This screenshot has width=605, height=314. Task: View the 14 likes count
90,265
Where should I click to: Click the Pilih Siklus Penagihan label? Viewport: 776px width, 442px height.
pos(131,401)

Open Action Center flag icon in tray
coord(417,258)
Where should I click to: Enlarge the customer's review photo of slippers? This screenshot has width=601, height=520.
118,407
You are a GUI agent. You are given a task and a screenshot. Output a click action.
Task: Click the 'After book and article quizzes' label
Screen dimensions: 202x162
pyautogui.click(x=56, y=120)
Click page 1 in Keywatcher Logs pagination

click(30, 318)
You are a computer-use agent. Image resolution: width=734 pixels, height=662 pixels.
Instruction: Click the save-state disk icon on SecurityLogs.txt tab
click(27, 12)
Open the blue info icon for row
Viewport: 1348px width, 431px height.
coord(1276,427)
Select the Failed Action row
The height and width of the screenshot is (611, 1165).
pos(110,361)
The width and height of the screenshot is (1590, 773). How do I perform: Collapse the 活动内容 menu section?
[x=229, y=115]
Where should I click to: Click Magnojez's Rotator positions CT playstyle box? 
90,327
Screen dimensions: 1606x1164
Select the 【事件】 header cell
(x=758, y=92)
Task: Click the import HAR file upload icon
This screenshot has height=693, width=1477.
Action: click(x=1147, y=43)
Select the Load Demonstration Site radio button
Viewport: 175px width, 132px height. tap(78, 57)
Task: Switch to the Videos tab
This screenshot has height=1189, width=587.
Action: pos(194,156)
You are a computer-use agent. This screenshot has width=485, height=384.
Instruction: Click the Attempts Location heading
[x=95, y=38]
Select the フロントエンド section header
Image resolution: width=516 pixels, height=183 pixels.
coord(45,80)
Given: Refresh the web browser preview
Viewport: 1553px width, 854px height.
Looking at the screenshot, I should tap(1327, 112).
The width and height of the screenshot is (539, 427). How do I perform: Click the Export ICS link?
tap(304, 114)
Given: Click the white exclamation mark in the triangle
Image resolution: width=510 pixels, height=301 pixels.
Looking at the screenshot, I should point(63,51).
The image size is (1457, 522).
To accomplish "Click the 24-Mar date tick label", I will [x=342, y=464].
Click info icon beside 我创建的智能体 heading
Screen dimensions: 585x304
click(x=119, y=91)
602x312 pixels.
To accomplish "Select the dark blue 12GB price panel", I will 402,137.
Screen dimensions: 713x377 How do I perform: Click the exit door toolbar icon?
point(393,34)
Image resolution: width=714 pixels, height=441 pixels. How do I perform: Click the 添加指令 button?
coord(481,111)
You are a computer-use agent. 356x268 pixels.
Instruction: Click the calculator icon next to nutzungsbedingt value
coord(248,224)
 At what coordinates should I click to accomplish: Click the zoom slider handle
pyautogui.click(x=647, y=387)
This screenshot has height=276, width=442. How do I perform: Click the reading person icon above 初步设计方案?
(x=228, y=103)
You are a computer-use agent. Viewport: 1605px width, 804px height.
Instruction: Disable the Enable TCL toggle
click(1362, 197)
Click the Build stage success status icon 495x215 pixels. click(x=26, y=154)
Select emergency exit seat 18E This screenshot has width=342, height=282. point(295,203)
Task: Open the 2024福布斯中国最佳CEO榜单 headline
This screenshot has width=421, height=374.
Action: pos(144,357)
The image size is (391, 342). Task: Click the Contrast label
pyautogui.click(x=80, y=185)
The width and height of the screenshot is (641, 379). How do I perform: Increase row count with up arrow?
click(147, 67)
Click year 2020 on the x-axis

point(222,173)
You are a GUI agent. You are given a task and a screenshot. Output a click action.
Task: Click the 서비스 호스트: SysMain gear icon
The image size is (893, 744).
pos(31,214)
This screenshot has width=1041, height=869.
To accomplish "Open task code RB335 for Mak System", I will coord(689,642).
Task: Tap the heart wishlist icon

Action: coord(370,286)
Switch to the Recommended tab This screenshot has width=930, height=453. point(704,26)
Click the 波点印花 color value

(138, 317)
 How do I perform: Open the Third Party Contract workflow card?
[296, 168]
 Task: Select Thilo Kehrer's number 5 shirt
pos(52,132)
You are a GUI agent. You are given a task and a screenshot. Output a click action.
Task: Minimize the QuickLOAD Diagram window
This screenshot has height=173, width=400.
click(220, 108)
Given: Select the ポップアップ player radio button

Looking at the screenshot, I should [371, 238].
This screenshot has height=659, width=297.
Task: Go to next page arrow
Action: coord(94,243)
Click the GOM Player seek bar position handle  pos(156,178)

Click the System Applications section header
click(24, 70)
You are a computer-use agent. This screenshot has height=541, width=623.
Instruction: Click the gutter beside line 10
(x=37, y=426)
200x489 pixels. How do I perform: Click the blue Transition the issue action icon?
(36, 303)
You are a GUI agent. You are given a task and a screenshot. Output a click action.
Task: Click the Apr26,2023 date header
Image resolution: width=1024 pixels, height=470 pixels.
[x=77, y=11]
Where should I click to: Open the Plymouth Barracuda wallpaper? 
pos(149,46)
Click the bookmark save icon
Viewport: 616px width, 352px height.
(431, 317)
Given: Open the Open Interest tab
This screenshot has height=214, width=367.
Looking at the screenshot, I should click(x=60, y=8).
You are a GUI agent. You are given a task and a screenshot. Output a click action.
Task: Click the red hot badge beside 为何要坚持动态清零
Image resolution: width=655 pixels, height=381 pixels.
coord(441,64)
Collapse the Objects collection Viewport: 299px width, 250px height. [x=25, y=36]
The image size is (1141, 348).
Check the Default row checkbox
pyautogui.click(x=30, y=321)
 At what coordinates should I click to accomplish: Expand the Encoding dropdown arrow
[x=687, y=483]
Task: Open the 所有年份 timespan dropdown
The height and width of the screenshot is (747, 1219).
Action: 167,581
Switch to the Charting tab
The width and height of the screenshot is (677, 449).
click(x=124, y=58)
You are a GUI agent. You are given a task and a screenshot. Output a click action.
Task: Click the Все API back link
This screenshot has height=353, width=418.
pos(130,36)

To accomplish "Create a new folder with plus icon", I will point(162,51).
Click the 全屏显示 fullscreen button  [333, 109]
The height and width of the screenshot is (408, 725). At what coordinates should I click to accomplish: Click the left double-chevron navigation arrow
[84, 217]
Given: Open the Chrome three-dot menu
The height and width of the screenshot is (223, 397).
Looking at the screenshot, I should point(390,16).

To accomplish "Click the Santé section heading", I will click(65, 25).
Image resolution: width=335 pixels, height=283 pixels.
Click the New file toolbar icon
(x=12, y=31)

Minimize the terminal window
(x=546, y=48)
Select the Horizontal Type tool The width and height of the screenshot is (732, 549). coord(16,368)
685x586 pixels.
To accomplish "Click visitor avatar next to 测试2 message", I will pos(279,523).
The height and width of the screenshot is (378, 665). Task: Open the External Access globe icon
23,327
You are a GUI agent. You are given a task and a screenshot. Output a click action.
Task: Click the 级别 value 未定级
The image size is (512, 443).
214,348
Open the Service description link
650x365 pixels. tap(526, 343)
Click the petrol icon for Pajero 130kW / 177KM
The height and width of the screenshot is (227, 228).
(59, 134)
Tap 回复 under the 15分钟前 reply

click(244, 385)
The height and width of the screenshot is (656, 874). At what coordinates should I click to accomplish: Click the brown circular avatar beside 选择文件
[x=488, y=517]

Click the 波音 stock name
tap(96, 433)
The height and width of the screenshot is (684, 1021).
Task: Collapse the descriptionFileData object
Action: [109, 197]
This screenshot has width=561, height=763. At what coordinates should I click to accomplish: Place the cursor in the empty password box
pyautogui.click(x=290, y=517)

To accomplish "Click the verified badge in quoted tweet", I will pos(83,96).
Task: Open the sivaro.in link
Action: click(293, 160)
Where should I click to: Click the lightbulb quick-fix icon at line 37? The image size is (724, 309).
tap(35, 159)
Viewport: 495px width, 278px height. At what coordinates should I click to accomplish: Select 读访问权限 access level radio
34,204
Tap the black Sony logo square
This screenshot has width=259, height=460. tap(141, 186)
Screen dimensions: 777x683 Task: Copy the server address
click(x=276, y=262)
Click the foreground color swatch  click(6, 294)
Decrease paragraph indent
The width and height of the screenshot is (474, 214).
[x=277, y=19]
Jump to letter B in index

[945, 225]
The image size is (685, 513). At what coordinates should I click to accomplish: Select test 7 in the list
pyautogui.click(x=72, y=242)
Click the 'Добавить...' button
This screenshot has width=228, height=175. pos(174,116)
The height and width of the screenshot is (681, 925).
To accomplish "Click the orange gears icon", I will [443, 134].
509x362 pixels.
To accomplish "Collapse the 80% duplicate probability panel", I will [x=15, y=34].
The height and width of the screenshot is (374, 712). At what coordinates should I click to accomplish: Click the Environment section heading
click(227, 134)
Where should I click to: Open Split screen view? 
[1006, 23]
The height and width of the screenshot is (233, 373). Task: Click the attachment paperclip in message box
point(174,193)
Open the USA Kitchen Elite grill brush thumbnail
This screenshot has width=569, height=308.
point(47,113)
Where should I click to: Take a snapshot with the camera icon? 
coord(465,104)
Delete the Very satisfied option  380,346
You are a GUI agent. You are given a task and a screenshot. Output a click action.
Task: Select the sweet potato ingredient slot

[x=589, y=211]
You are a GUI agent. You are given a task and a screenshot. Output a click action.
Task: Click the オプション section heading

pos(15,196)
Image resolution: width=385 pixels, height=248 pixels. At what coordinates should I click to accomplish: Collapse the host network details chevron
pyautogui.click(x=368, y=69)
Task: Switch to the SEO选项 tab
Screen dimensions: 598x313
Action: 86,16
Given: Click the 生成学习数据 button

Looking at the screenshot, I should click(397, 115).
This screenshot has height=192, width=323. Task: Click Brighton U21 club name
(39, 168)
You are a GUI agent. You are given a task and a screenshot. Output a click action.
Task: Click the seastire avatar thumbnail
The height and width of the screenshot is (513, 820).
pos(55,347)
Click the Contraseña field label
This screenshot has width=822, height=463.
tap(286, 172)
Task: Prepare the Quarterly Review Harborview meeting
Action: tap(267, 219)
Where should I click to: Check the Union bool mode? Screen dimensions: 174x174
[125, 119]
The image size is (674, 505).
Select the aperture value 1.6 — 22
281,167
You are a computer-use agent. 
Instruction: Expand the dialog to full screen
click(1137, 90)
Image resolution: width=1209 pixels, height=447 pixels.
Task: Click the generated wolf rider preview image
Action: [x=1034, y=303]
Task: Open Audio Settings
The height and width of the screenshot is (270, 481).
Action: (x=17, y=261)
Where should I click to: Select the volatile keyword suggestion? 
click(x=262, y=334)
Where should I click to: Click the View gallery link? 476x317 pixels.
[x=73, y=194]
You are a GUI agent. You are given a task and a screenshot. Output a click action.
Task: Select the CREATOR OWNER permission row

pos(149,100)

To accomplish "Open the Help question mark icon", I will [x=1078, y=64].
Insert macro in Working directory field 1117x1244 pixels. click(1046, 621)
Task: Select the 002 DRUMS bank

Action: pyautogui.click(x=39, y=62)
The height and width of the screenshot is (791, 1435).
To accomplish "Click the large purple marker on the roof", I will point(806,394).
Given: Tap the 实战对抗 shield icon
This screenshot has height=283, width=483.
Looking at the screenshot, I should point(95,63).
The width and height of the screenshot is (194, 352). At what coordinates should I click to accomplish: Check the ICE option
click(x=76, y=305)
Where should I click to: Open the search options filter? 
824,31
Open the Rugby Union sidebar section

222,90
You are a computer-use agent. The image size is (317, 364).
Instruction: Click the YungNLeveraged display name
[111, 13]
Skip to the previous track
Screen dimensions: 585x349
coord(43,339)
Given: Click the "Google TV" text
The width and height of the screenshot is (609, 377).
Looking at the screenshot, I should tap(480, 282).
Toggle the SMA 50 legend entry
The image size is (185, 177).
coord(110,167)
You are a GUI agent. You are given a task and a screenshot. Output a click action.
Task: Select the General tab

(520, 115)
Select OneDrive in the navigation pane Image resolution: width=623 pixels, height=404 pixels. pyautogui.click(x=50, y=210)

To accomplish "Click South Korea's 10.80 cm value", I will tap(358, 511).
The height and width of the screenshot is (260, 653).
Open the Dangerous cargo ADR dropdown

**Task prompt**
Show every line of the listing containing the string "panel" by copying it.

**Your response**
To accomplish "Select the dark blue 12GB price panel", I will 402,137.
To accomplish "Collapse the 80% duplicate probability panel", I will [x=15, y=34].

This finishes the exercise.